Para o arquiteto da Metroplan Jayme Keunecke, o estudo deverá ficar pronto até o final de junho de 2017. Após isso, calcula-se um prazo de um ano ou um ano meio para que a análise ambiental seja concluída, pois é um processo sazonal e requer uma leitura minuciosa dos técnicos.

Por este motivo, o prazo inicial de seis meses sofreu aditivos que já somam um ano. Segundo Keunecke, as chuvas e inundações que ocorreram em 2015 fizeram com que o prazo do projeto se estendesse, pois impossibilitaram diversas tentativas de levantamentos de dados. Já para a conclusão da terceira fase, o projeto de obra, ele prevê que demore mais três anos.

O orçamento inicial aprovado pelo Governo Federal também é um dos problemas que esse projeto enfrenta. Situação que a Metroplan está tentando solucionar junto ao Ministério das Cidades.

O técnico da Metroplan também ressaltou a importância do projeto para que novas ocupações de território sejam feitas de forma planejada. O estudo hidrológico incluiu o que é chamado de mancha de inundação, uma espécie de mapeamento que analisa e monitora o alcance da água em períodos de 5 em 5, 10 em 10, 25 em 25, 50 em 50 e de 100 em 100 anos. Com essas manchas, pode se ter ideia da área de inundação e assim utilizar do manual técnico para que não sejam liberadas construções em áreas com risco de alagamento.

“Esse, pra mim, é o principal produto destes estudos. Com isto, é possível chegar no Conselho do Plano Diretor e dizer: olha aqui gente, vocês estão liberando a construção de uma escola primária dentro de uma área que vai inundar anualmente, vocês vão botar dinheiro público numa área de inundação”, exemplifica o arquiteto Jayme Keunecke.

Enquanto as obras do dique não iniciam, centenas de famílias continuarão a sofrer com as cheias. Carlos lembra de uma grande enchente que ocorreu em 2008, quando ele e a família tiveram que elevar seu veículo para dormir sem que a água os atingisse.

“Quando alagou, tive que içar o carro. Tivemos que dormir nele”, contou Carlos. “Pusemos até o cachorro para dentro!”, recorda Madalena Maine, sua esposa.

Outro problema relatado não só pelo mecânico, mas por outros moradores da região, é a desvalorização de seus imóveis ao passo que o valor do IPTU aumenta de maneira estrondosa. Os moradores reclamam que nada é feito em relação ao arroio e que eles mesmos têm que desobstruir as bocas de lobo das ruas que residem para que as cheias não atinjam com força total, mesmo assim, os impostos sobem de maneira abusiva.

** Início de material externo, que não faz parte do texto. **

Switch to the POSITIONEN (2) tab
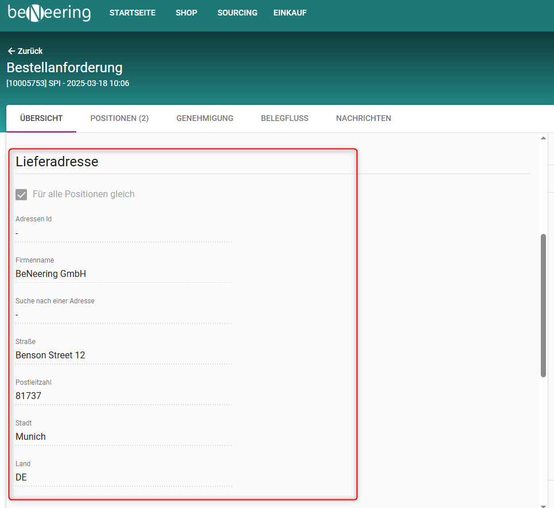119,118
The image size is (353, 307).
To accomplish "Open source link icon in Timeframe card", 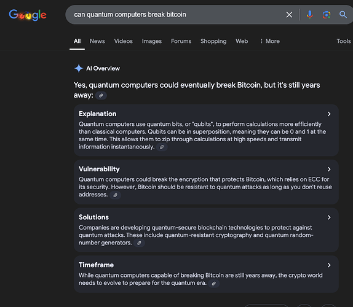I will click(213, 284).
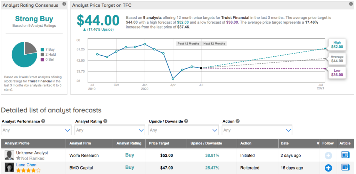Open Lana Chan analyst profile link

(x=26, y=165)
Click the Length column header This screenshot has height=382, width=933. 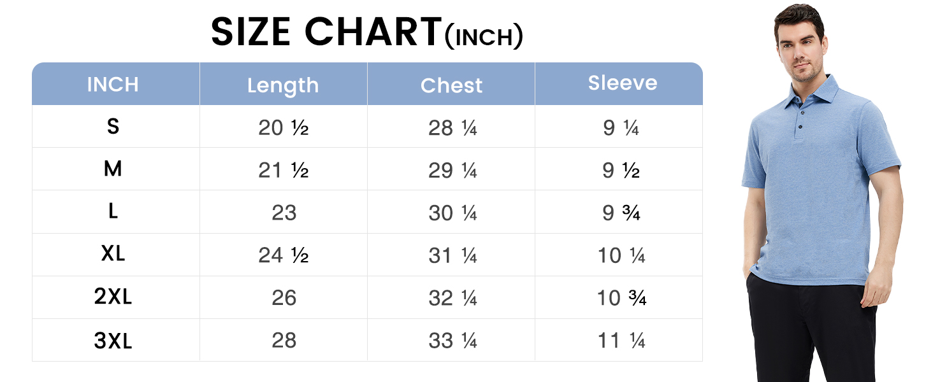[x=283, y=86]
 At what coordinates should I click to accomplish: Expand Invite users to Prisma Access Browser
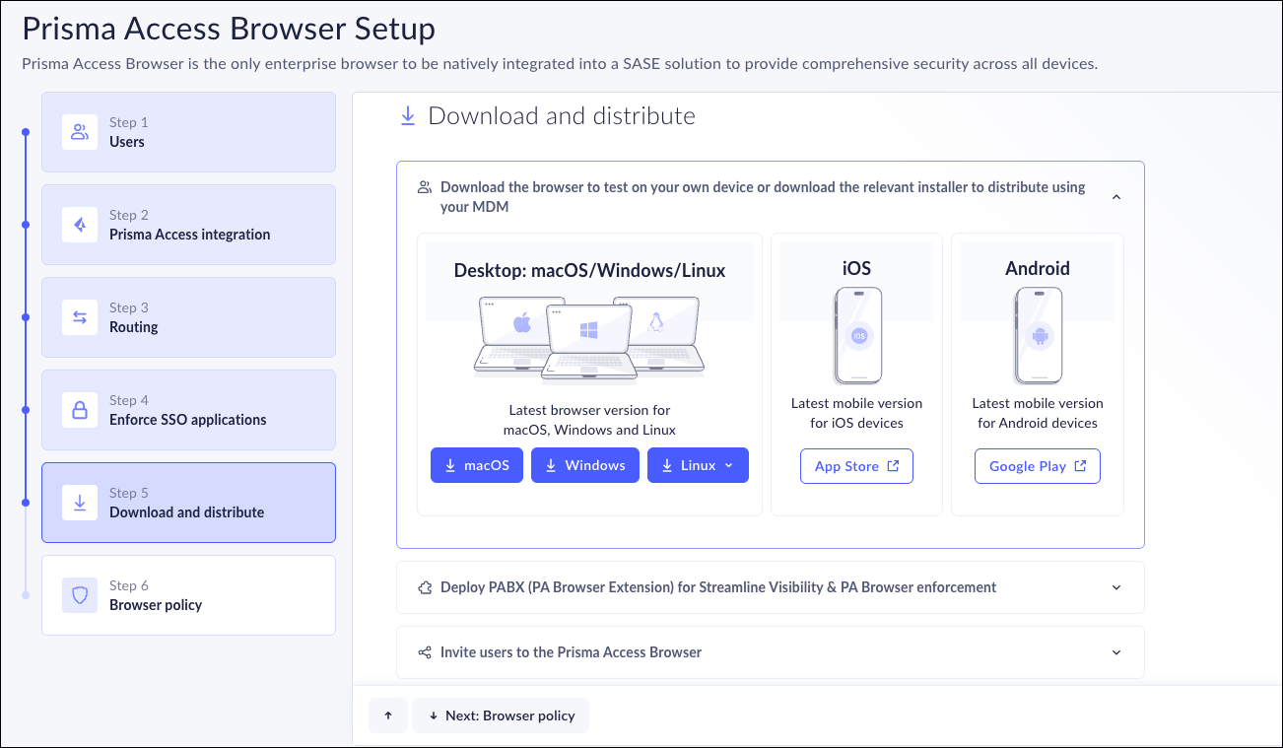(1116, 652)

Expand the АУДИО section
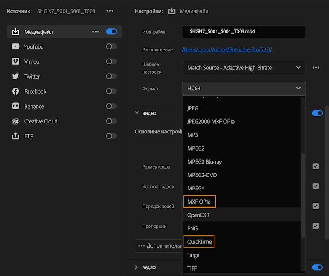click(137, 268)
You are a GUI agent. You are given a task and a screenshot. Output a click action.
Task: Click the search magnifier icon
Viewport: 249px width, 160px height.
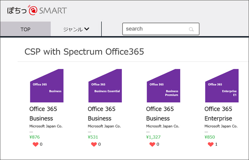(191, 29)
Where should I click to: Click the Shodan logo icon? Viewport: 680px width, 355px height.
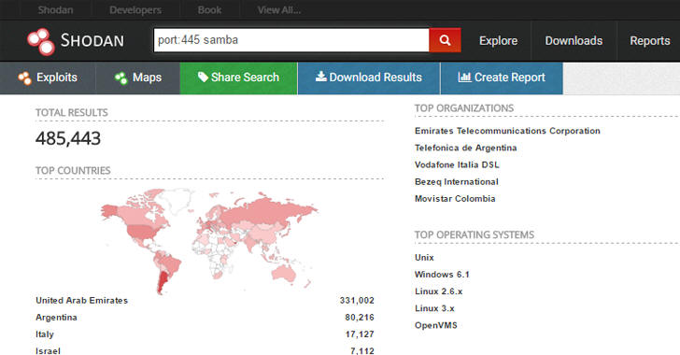(x=41, y=42)
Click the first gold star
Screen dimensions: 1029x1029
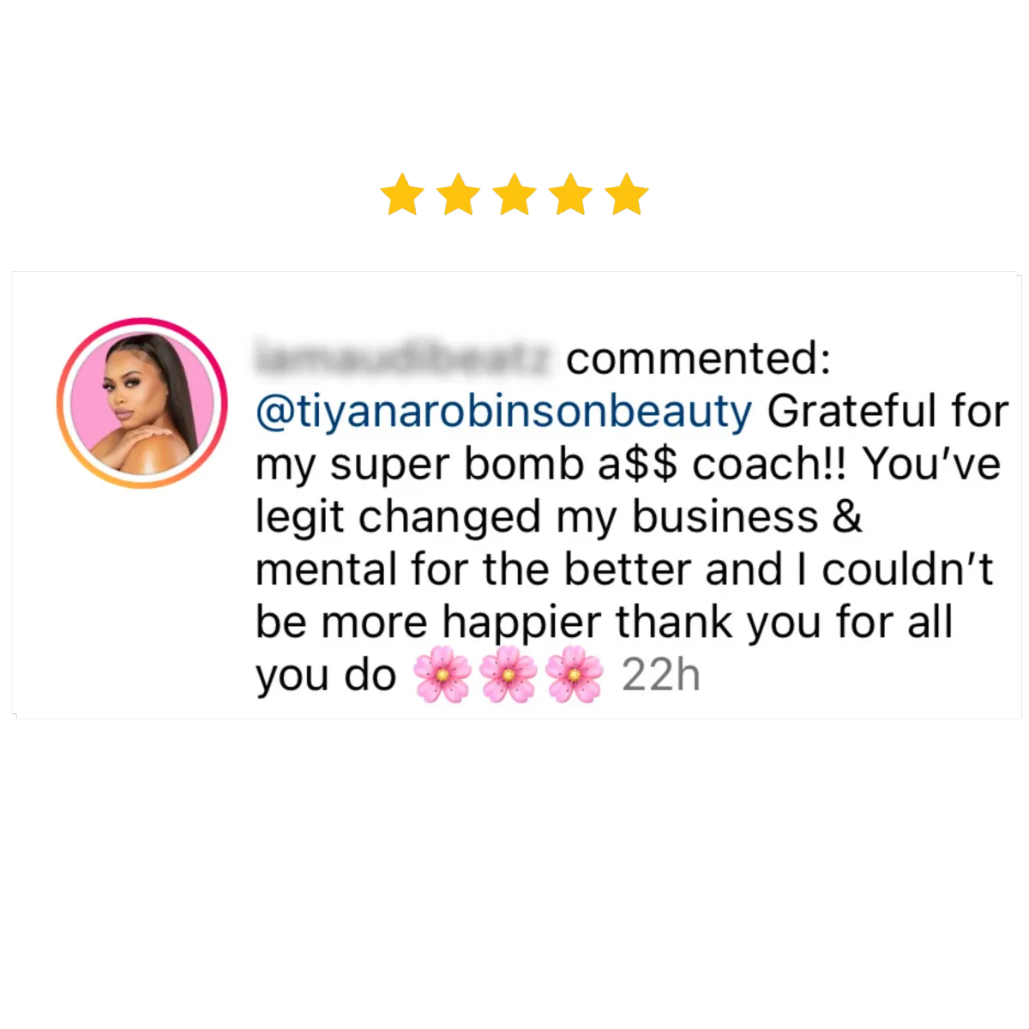(x=402, y=195)
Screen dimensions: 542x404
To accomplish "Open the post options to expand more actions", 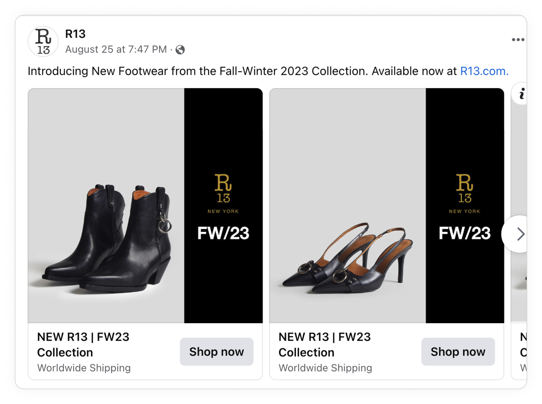I will point(518,39).
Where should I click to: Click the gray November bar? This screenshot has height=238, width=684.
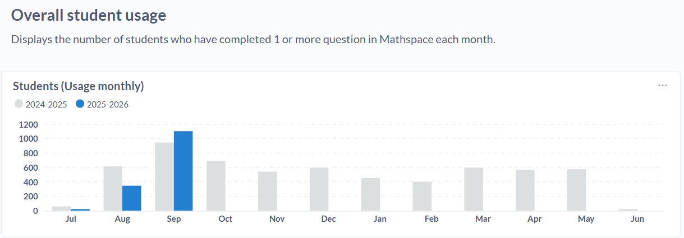click(x=268, y=191)
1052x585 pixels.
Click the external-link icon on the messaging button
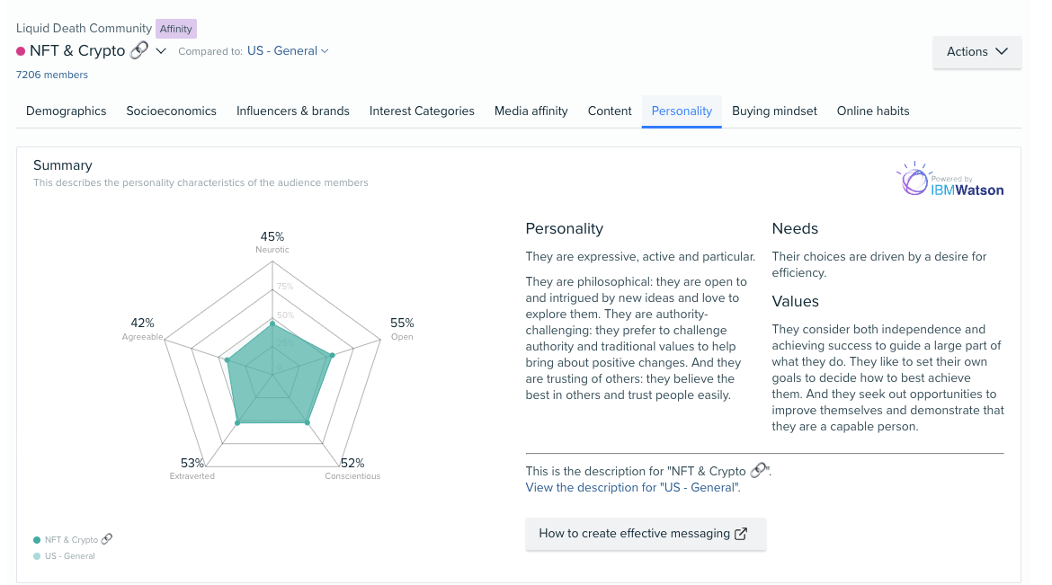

“Você paga um dinheirão de IPTU para morar dentro d’água. Vamos ter que comprar uma balsa! É uma vergonha!”, protesta Carlos.

Na mesma rua da oficina de Carlos, é possível observar várias casas à venda e, um pouco mais adiante, algumas residências abandonadas. A equipe de reportagem do blog de jornalismo ambiental da UniRitter tentou contato com a prefeitura do município de Alvorada para esclarecimentos sobre o andamento das obras do dique e aumento do IPTU, mas não obteve resposta.

Algumas casas ao longo da rua da oficina de Carlos Maine, onde a situação mostra o abandono dos moradores em decorrência dos gastos – Crédito: Robson Hermes

Por mais que planos tenham sido tomados com o intuito de extinguir os problemas relacionados às cheias, o medo ainda permanece um companheiro inseparável de Carlos e das centenas de famílias que escolheram o bairro Americana, em Alvorada, como residência e têm o arroio Feijó como vizinho imprevisível.

Enquanto nenhuma solução for concluída, as nuvens cinzas e o som dos trovões ainda despertarão um sentimento de incerteza e impotência em Carlos e nos demais moradores dos arredores do Feijó.